In a way it’s almost a heresy to talk about relying more on intuition to figure out how to capitalize on all that opportunity, particularly at a Fortune 500 company the stature of General Mills. This was a company that enjoyed a reputation for being very good at getting new products into the market.

It did it the way other successful consumer packaged goods companies do, through big tests of new ideas that involved lots of consumers. They collected survey responses and conducted focus groups, compiling and sorting the data. There were big budgets for consultants, who provided still more market research and consumer insight.

And many months would go by.

“General Mills developed a lot of really good products using those approaches,” Powell said. But the company deeply studied some of the new product successes launched by entrepreneurial and start-up food companies and learned, he said “that they don’t do any of that.”

Maybe the most painful lesson was learned in the yogurt market, where General Mills makes a lot of money with its Yoplait brand. As Powell wryly explained, “as you may know, we were not the first in the Greek yogurt market.”

Yes, not the first.

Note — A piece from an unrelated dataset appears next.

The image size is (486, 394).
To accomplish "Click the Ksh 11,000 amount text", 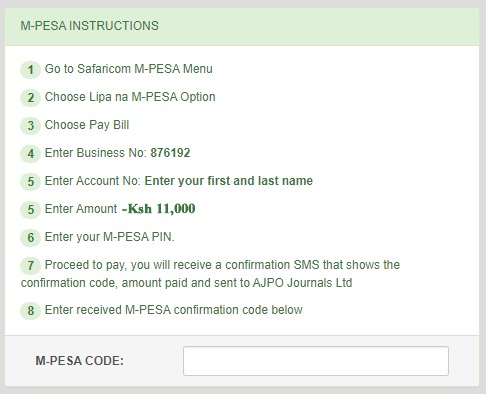I will (x=159, y=209).
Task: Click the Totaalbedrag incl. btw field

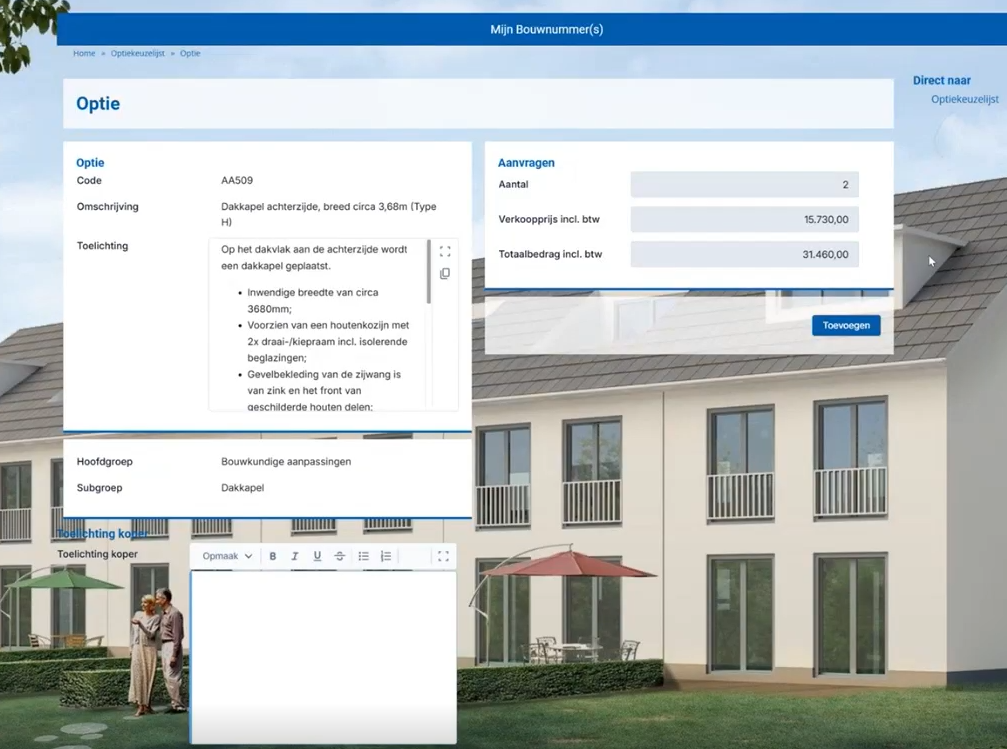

And then its first efforts stumbled.

“That was a person who probably started out making it for himself, and for his family and for his neighbors,” Powell said, of the founder of Chobani, the upstart that just in a few years almost single-handedly created a billion-dollar Greek yogurt market in the United States. “That would be Exhibit A of how food entrepreneurs develop successful new products. He got it into a few stores in the Northeast, and it sold itself.”

“We would have been doing a different approach,” he continued. “We would have been doing a bunch of tests.”

The Greek yogurt story also helps to illustrate how changes in the market have eroded some of the advantages big companies used to have over the upstarts.

With social networking and blog sites, millennial moms have been sharing ideas with each other on what their families should be eating, and they don’t so readily trust products sold by big food companies.

Those same digital tools also allow entrepreneurs to directly connect with their customers and start building a brand without the help of big retailers like Target and Kroger, although even big retailers are more open to the product ideas of entrepreneurs than they were a decade ago.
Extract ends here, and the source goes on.